Para afrontarlos, de nada nos sirve enviar un
S.O.S., sino que tenemos que armarnos de tres virtudes fundamentales:
Solercia. Es la
virtud principal del educador
 y
Aristóteles la consideraba una parte de la prudencia que encuentra lo que
conviene de modo rápido. Un padre, una madre, se ven obligados a juzgar muy
deprisa sobre muchos aspectos inesperados generados por sus hijos: todos
tenemos experiencia de ello; pues bien, gracias a la solercia no se pierde la
objetividad sino que se reacciona deprisa y con prudencia a la vez. El filósofo
alemán Josef
Pieper
 decía que esta virtud permite captar de una
sola ojeada la situación imprevista y tomar al instante la nueva decisión.
 Es –concluía– “la visión sagaz y
objetiva frente a lo inesperado”. Para ello necesitamos “tener cintura” o
capacidad de encaje, una combinación de resistencia y elasticidad (lo que se
llama “resiliencia”), que hace que los
padres podamos soportar lo insoportable y superar lo insuperable.

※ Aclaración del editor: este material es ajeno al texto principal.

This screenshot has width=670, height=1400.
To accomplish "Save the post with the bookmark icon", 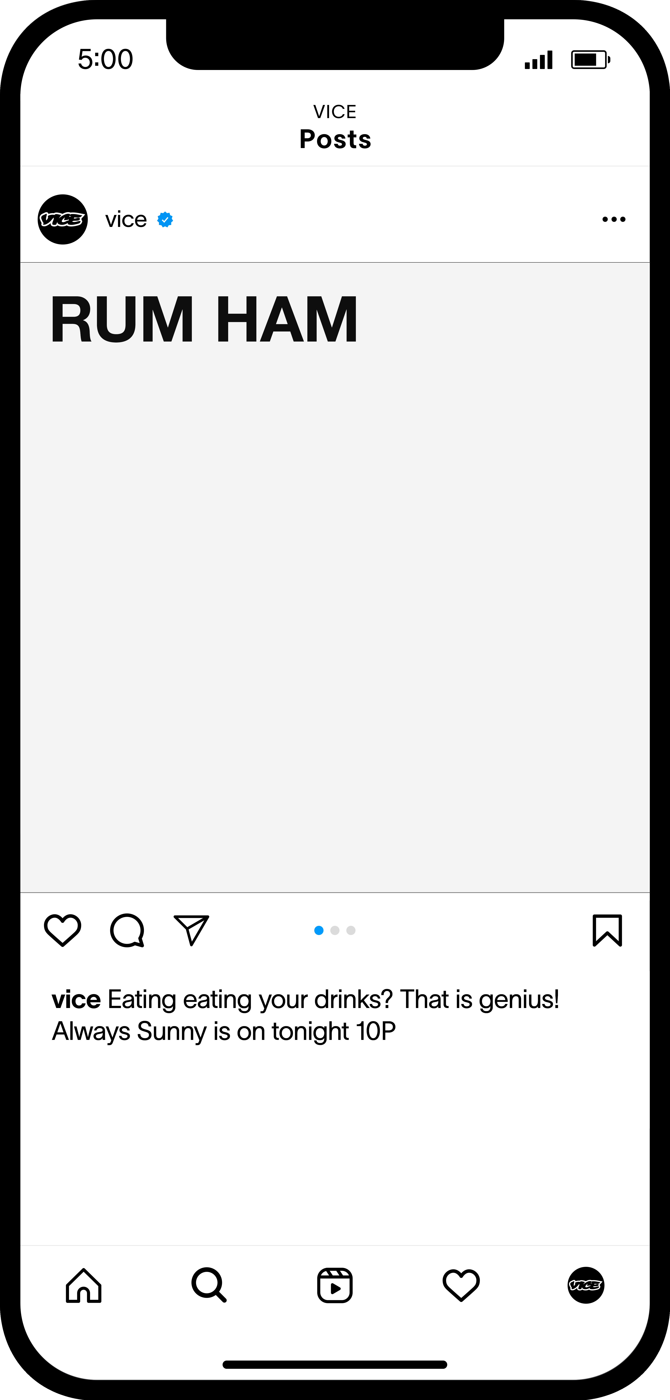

Optimismo. Los padres no nos podemos permitir el lujo de ser
pesimistas.
 El optimismo no
es un placebo, sino una actitud que cura más que todas las medicinas: hace que
la balanza nunca se incline por el peso de los problemas, que aparecen sin
avisar: ni de los grandes y pequeños conflictos que salpican la convivencia
diaria; ni de las malas rachas, que las hay y, a veces, duran demasiado; ni de
los mil quebraderos de cabeza, porque el
optimismo es una fuerza que desafía la ley de la gravedad y nos impulsa hacia
arriba. Es una fuerza que nos permite resistir los avatares que conlleva ser
padres.
 Nos hace convertir
los problemas en oportunidades, los fracasos en peldaños hacia el éxito, las
equivocaciones en aprendizaje.
Serenidad. Muchas veces los padres tenemos que hacer de tripas
corazón, pues no podemos
perder la calma ante los conflictos que se generan en una familia.
 La serenidad es una virtud necesaria
para atender y educar a nuestros hijos. Más que eso, es un estado al que
debemos llegar los padres para afrontar con éxito nuestra labor. En una
sociedad estresada, como la nuestra, donde padres e hijos comparten un estilo
de vida acelerado y están sometidos a la dictadura de los horarios, el trabajo,
los deberes, las actividades extraescolares y un sinfín de cosas que hay que
hacer, necesitamos serenidad. Sin calma, sin equilibrio, sin sosiego, sin
paciencia, sin dulzura –todos ellos acólitos de la serenidad– no hay quien
eduque. Por eso es tan
importante adoptar un tono sereno en nuestro estilo de educar.

Estas tres virtudes, que también se
abrevian en S.O.S. (Solercia, Optimismo, Serenidad), nos ayudarán a afrontar
esos “de repentes” que van surgiendo en nuestra familia.